Web缓存杂谈--Etag & If-None-Match

时间:2023-12-10 16:43:56

一、概述
缓存通俗点讲,就是将已经得到的‘东东’存放在一个相对于自己而言,尽可能近的地方,以便下次需要时,不会再二笔地跑到起始点(很远的地方)去获取,而是就近解决,从而缩短时间和节约金钱(坐车要钱嘛)。Web缓存,也是同样的道理,说白了,就是当你第一次访问网址时,将这个东东(representations),如html页面、图片、JavaScript文件等,存在一个离你较近的地方,当你下次还需要它时,不用再一次跋山涉水到服务器(origin servers)去获取。继而,web缓存的优势也就很明显了:

  1、 减少了网络延迟,加快了页面响应速度,增强了用户体验嘛。(因为我是就近获取的,路程缩短了,所以响应速度当然比到遥远的服务器去获取快哦);

  2、 减少了网络带宽消耗嘛。(就近获取);

  3、 通过缓存,我们都不用到服务器 (origin servers)去请求了,从而也就相应地减轻了服务器的压力。

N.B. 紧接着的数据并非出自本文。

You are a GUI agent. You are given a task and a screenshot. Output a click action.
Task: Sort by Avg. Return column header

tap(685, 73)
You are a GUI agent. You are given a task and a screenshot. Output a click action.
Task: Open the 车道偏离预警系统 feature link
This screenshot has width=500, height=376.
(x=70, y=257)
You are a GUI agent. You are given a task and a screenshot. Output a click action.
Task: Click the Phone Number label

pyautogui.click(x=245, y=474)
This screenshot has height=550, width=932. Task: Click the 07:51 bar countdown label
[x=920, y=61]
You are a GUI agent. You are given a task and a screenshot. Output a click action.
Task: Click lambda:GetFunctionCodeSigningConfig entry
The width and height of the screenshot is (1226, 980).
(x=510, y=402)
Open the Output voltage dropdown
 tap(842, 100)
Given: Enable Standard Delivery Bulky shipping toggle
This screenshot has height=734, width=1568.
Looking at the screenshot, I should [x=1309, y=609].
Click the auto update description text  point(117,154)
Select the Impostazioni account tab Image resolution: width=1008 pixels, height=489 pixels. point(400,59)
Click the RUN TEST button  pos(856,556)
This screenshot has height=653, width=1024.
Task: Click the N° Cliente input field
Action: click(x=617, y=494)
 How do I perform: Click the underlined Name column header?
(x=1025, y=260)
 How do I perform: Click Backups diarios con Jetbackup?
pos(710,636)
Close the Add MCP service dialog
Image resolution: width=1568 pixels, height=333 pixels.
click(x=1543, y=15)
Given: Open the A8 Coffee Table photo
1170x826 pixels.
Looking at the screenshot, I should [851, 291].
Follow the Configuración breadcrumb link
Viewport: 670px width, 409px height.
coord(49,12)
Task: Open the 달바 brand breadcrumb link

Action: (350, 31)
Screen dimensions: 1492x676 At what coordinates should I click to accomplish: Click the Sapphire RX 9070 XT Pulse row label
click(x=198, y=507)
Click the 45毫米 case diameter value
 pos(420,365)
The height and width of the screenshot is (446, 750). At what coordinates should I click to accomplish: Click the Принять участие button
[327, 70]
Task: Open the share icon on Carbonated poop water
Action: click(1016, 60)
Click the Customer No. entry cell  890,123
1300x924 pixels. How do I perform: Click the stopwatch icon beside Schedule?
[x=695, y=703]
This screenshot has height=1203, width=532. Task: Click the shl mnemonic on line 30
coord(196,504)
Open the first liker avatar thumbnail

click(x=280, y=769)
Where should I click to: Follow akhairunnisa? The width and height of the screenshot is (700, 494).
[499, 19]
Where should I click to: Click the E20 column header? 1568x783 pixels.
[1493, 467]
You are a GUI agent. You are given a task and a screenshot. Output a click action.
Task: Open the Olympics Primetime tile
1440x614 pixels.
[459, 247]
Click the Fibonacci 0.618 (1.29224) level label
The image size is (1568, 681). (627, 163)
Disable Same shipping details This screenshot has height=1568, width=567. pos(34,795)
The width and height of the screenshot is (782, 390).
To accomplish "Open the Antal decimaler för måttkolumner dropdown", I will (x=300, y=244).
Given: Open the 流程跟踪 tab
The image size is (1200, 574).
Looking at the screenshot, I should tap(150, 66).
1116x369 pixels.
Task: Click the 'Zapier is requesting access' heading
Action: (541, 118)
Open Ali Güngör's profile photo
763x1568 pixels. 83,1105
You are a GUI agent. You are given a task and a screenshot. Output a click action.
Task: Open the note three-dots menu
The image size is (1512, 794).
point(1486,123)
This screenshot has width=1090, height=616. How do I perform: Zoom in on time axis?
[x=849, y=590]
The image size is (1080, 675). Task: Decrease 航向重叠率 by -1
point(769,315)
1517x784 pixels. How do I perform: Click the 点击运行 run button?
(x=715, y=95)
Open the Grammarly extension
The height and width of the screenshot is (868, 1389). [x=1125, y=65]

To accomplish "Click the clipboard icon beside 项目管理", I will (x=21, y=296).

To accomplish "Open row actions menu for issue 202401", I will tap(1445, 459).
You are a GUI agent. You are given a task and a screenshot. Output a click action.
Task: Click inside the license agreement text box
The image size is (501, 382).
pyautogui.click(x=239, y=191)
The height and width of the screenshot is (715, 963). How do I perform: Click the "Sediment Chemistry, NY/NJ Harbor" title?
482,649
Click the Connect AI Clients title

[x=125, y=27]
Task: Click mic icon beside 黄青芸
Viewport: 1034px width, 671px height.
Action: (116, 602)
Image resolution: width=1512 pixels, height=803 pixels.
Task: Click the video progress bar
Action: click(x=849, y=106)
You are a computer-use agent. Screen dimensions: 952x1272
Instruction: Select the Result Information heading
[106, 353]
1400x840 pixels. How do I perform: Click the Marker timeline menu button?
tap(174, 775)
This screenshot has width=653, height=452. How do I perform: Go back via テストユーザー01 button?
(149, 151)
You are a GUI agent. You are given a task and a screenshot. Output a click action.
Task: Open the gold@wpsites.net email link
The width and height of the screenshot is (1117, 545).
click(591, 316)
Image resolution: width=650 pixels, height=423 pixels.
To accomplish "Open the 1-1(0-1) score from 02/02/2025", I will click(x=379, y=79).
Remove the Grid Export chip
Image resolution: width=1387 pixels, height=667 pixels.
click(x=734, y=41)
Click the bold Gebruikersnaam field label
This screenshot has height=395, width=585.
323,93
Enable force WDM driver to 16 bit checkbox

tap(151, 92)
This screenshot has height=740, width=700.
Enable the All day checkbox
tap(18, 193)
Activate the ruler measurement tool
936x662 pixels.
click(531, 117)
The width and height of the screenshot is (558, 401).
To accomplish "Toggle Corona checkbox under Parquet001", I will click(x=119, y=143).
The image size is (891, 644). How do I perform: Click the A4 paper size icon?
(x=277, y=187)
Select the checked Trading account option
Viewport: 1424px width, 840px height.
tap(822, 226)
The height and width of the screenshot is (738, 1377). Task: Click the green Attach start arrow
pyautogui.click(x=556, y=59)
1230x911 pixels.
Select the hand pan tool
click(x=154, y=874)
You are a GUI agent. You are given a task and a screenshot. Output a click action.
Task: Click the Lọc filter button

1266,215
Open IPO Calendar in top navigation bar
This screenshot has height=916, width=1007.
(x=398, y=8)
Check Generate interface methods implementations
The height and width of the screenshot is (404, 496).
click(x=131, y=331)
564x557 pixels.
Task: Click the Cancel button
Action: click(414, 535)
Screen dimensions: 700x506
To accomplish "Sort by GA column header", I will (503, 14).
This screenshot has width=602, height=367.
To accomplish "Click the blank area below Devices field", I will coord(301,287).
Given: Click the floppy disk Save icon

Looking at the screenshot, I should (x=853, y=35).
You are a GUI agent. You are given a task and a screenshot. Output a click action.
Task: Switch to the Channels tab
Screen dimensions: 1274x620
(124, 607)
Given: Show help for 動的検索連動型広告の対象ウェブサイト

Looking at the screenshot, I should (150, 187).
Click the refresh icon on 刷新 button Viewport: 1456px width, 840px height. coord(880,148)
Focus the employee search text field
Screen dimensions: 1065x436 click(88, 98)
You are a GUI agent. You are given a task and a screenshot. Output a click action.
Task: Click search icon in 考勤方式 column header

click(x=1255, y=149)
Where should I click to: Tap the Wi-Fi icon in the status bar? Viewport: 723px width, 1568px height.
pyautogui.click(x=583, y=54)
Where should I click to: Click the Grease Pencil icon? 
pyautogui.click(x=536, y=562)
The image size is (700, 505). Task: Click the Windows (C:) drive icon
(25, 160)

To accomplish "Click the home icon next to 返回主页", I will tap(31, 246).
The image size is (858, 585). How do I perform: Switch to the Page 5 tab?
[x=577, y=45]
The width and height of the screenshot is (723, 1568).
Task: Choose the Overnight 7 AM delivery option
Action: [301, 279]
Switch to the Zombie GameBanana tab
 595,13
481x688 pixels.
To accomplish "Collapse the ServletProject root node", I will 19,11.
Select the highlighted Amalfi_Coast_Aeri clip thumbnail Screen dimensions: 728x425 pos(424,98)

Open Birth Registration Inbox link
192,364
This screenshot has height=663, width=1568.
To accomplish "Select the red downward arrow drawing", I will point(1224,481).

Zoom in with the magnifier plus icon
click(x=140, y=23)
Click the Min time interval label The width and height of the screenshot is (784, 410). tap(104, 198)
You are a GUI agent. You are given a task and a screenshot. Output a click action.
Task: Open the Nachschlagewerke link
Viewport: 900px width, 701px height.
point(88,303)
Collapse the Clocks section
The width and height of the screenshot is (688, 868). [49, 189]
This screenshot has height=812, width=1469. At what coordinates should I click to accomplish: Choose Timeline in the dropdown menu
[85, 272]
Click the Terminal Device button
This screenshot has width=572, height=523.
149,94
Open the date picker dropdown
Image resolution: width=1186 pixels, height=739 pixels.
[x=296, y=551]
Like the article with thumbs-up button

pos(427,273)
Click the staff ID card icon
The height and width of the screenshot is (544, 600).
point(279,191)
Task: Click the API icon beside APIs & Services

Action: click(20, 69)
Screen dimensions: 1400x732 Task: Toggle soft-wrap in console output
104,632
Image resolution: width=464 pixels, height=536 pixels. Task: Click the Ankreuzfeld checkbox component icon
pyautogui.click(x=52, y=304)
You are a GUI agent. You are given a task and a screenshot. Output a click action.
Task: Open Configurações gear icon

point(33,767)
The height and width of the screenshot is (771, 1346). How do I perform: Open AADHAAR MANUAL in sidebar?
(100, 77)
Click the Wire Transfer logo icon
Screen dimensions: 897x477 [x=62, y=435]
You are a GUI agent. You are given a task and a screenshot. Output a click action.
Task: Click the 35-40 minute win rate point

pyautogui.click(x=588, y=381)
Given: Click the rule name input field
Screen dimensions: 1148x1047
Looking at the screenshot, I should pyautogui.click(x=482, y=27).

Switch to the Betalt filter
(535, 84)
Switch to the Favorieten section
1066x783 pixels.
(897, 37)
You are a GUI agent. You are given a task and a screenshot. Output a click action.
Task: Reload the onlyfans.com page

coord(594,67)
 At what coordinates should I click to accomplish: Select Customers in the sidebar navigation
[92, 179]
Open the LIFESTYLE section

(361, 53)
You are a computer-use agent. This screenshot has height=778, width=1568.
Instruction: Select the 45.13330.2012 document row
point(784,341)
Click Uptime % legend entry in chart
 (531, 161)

那web缓存将这些东东放在哪儿呢?下面我就看看有哪些缓存种类,从而了解放在哪吧。

二、Web缓存的种类

--数据库缓存--:

当web应用关系复杂,数据表蹭蹭蹭往上涨时,可以将查询后的数据放到内存中进行缓存,下次再查询时,就直接从内存缓存中获取,从而提高响应速度。

--CDN缓存--:

CDN通俗点,就是当我们发送一个web请求时,会先经过它一道手,然后它帮我们计算路径,去哪得到这些东东(representations)的路径短且快。这个是网站管理员部署的,所以他们也可以将大家经常访问的representations放在CDN里,这样,就响应就更快了。

--代理服务器缓存--:

代理服务器缓存,其实跟下面即将讲的浏览器缓存性质差不多,差别就是代理服务器缓存面向的群体更广,规模更大而已。即,它不只为一个用户服务,一般为大量用户提供服务,同一个副本会被重用多次,因此在减少相应时间和带宽使用方面很有效。

--浏览器缓存--:

简而言之,就是,每个浏览器都实现了 HTTP 缓存,我们通过浏览器使用HTTP协议与服务器交互的时候,浏览器就会根据一套与服务器约定的规则进行缓存工作。当我们点击浏览器上‘后退’或者‘前进’按钮时,显得特别有用。

三、Web缓存的执行机制

所谓机制就是一些双方的约定,清晰地告诉对方,什么时候该做什么事。web缓存也一样,你总得告诉我(请求)什么时候到缓存中去获取,什么到服务器去获取representations吧。So,也得有一套相应的机制,web 缓存机制分为两大部分http协议(HTTP1.0和HTTP1.1)和网站管理人员制定的协议。抛开网站内部制定的协议,我们来看看http协议中定义的缓存机制。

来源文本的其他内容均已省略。